それがどんな内容なのか、ボイスレコーダーの会話は途切れてしまったので俺には分からないが、あの口ぶりからして、愉快な話ではなかったことは確かだ。
無責任な噂話をされて、厳島は深く傷ついたのかもしれない。
かわいそうに。
あの穏やかな厳島が、いったいどんな表情でその傷心を隠したのか。それからの授業をどんな気持ちで受けたのか。
それを思うと胸が詰まった。俺は気付いてやれなかった。
でも。
……でも、だから何だっていうんだ?
それが今回の件とどう関係するっていうんだよ。
無責任な噂のせいで厳島が傷ついていたとしたら許せないし、そんなことを無神経に話してたやつらにはこの野郎って思うし、厳島にはそんなの気にすんなって言ってやりたい。
だけど、それと今の状況とは何の関係もない。
厳島が学校に閉じ込められて、俺と一緒に変な人影に追いかけられたり、突然一人で消えちまったりしたこととは。
関係ない、だろ?
窓から身体を離し、ふと奥に目をやったとき。
ひゅっ、と息が詰まった。喉の奥で妙な声が出そうになるのを、必死に飲み込む。
ピアノの前の椅子に誰かが座っていた。
いつの間に、そこにいたのか。いや、それとも最初からそこにいたのか。
別に俺は武道の達人でも何でもないが、それにしても全く何の気配も感じなかった。
人影、だった。
そいつの顔は、月明かりの差し込む窓に背を向けているせいなのか、影になっていてよく見えない。その身体も、俺の方からはピアノに隠れている。男か女か、それすらも分からない。
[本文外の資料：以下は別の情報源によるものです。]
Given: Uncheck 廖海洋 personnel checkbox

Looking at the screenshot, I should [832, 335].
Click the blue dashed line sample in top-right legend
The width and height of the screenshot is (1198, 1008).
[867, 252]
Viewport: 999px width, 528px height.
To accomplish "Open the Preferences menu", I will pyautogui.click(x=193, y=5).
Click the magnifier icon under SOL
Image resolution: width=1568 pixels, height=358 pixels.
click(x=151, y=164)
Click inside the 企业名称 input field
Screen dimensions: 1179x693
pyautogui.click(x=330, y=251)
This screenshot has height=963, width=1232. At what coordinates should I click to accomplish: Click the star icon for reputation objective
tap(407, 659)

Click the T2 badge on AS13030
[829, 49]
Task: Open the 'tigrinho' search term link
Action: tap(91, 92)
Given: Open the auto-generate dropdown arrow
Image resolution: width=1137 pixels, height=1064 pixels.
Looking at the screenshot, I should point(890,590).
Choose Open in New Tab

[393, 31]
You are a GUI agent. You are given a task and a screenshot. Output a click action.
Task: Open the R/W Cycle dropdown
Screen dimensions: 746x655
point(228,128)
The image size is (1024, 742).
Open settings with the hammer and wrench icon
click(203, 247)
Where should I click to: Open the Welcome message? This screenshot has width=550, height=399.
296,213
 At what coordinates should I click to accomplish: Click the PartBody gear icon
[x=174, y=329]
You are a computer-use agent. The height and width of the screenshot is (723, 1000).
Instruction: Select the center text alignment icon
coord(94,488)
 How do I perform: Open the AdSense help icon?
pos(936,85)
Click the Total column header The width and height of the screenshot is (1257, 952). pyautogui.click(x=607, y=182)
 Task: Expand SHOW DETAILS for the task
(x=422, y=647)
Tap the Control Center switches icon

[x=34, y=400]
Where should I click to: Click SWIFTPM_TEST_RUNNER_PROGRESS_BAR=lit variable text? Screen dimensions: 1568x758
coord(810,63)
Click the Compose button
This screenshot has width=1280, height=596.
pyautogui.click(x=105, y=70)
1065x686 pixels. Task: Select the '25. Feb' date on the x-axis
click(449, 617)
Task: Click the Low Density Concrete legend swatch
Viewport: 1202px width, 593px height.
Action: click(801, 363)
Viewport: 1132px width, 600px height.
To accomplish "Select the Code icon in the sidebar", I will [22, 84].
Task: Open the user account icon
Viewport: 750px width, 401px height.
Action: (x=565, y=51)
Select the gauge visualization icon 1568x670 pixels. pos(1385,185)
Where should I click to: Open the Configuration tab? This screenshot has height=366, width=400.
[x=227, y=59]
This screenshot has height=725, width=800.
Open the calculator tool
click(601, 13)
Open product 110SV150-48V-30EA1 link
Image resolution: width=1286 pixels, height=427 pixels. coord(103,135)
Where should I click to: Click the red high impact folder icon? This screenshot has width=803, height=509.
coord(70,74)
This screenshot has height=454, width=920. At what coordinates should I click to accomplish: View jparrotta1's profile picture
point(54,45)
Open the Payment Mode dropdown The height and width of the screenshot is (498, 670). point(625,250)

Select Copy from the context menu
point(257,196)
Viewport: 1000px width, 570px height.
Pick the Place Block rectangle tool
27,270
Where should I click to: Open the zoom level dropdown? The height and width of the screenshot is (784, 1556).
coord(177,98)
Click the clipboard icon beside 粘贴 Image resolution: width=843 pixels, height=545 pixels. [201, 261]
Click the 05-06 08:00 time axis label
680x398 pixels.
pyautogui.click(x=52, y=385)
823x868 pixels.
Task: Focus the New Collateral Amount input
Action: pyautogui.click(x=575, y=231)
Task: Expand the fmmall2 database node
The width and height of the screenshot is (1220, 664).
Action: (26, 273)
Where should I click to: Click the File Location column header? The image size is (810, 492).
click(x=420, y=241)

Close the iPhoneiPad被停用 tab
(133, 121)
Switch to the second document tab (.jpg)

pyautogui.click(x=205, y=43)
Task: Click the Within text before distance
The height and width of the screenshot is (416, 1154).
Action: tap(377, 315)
だがやはり、いくら影になっているとはいっても、その輪郭の曖昧さは不自然だった。
さっき校庭で追いかけてきたやつなのか。それとも、その仲間か。
俺は息を殺してそいつを窺った。
分からない。少なくともこいつが厳島じゃないことだけは確かだ。
圧し潰されそうな恐怖と緊張感。
静かな音楽室に、俺の鼓動だけがメトロノームのように鳴り響いている気がする。
俺は普通にドアを開けて入ってきたし、ストッパーのところでガチャガチャしたし、その後、窓まで開けた。いくらなんでも俺に気付いていないわけはない。なのに、こいつは今も何の反応も示さない。
厳島がいなかった以上、こんなところに長居は無用だ。
逃げ出すために、人影から目を離さず、身体の重心を徐々に後ろにずらしていく。
だがしばらくして、妙な不自然さに気付く。
……動かなすぎる。
こいつ、いくらなんでも動かなすぎるぞ。とてもじゃないが、生きている人間だとは思えない。こいつが生きているなら、呼吸をしているんだとしたら、さすがにもう少し肩とか胸とか動くだろう。
こんなに動かないのは人形くらいのもので。
……人形?
その可能性に思い至ると、俺の中の恐怖心がどっと雪崩を打って退却していくのが分かった。代わりに平常心が冷静さを連れて戻ってくる。
遅えよ、平常心。どこ行ってたんだよ。
平常心「いや、ちょっと野暮用が」
頭を掻く平常心に、今後は二度と勝手に持ち場を離れることのないよう厳命して、ピアノの前に座る人影を睨みつける。
びびらせやがって。こんな人間がいるわけねえだろ。
間違いない。こいつは人形だ。
誰だか知らねえが、さっきのボイスレコーダーといい、くだらねえいたずらのような真似をしやがって。
意を決して、その人影に向かって一歩踏み出したときだった。
そいつが、ゆっくりと立ち上がった。
「……へ?」
思わず間抜けな声が漏れた。
嘘だろ。人形じゃねえのかよ。
そいつの手には、妙に艶かしく光るナイフが握られていた。